Traduit de l'allemand par Nathalie Jas,
Préface d'Ilana Löwy, Postface de Bruno Latour,
Les Belles Lettres, 2005.

      Voici un texte fondateur de la sociologie des sciences. Publié en allemand en 1934 par un immunologiste, Ludwik Fleck (1896-1961), il passa inaperçu jusqu'à ce que, en 1950, le futur auteur de La Structure des révolutions scientifiques (1962) le découvre par hasard. La lecture fut fructueuse : Thomas Kuhn reconnaît, dans la préface de son livre, que cet essai anticipait nombre de ses idées. La célébrité du livre de Kuhn fit ensuite connaître l'existence de celui de Fleck qui paraîtra en anglais en 1979. Soixante-dix ans après sa publication, le voici enfin traduit en français.
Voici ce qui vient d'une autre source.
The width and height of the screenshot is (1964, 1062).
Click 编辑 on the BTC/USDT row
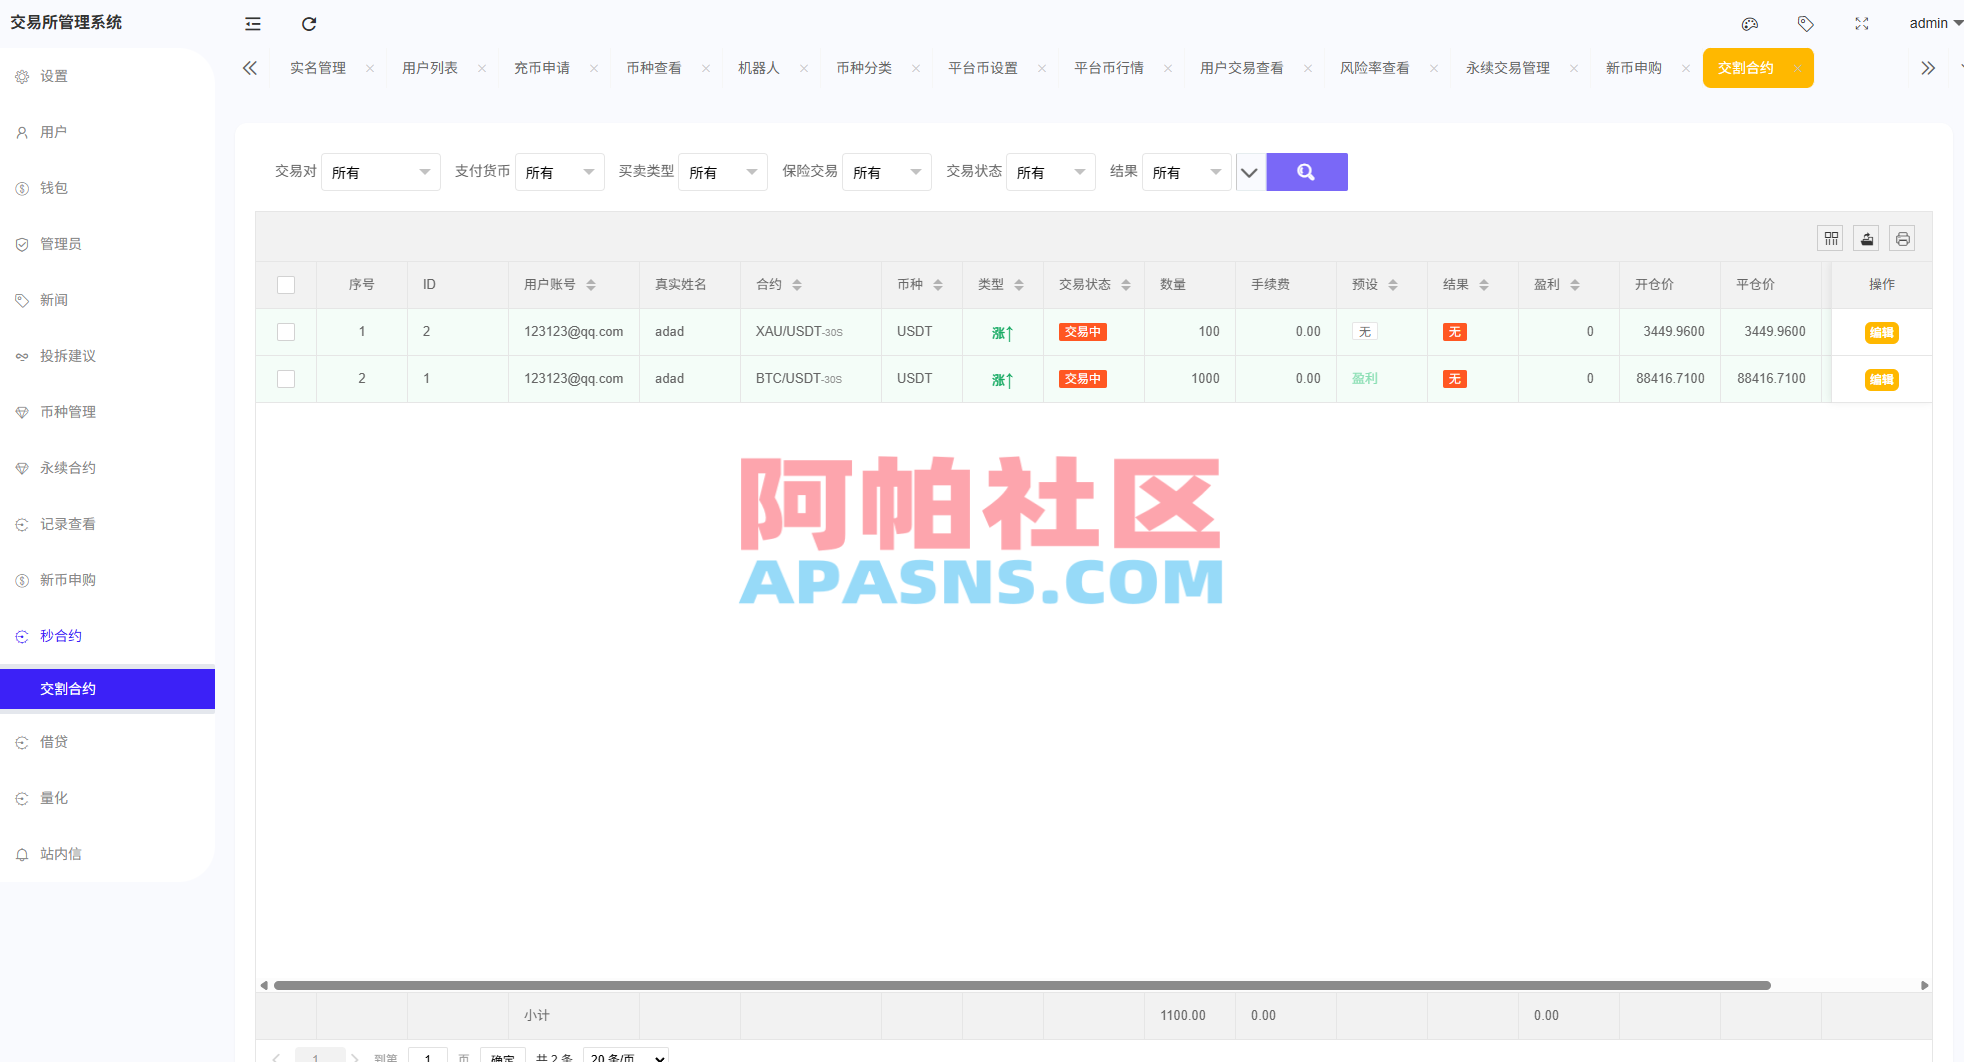(x=1881, y=380)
      Dans cet essai, Fleck analyse l'histoire de la syphilis jusqu'à la « réaction de Wassermann », du nom de celui qui, au début du XXe siècle, mit au point un test de laboratoire permettant de la dépister. Tout le propos de Fleck est de montrer, à partir de cet exemple, que la science est un phénomène social et culturel reposant sur un travail collectif. Il montre ainsi qu'un « fait scientifique » est construit par ce qu'il appelle « un collectif de pensée » et ne prend sens que dans un contexte historique. Plus précisément, un « fait » se cristalliserait à travers des tâtonnements, des doutes et des débats propres à une époque avant de se stabiliser et de devenir un « fait incontestable ». Ce qui implique qu'une théorie abstraite de la connaissance n'a pas de sens.
      En affirmant même que le contenu de la science est une création sociale, Fleck peut apparaître comme le « grand ancêtre » de Thomas Kuhn et des tenants du « programme fort » en sociologie des sciences. Pourtant, comme le souligne Bruno Latour dans sa postface, Fleck ne rabaisse jamais la connaissance scientifique à son contexte social. Quand il affirme qu'un style de pensée collective conditionne la connaissance, ce n'est pas au sens où il la limiterait mais où il la rendrait possible. Nuance qui sera perdue avec la notion de paradigme chère à Kuhn. Comme quoi, ce dernier aura finalement été, selon Latour, un mauvais élève de Fleck.

Thomas Lepeltier, Sciences Humaines, 168, février 2006.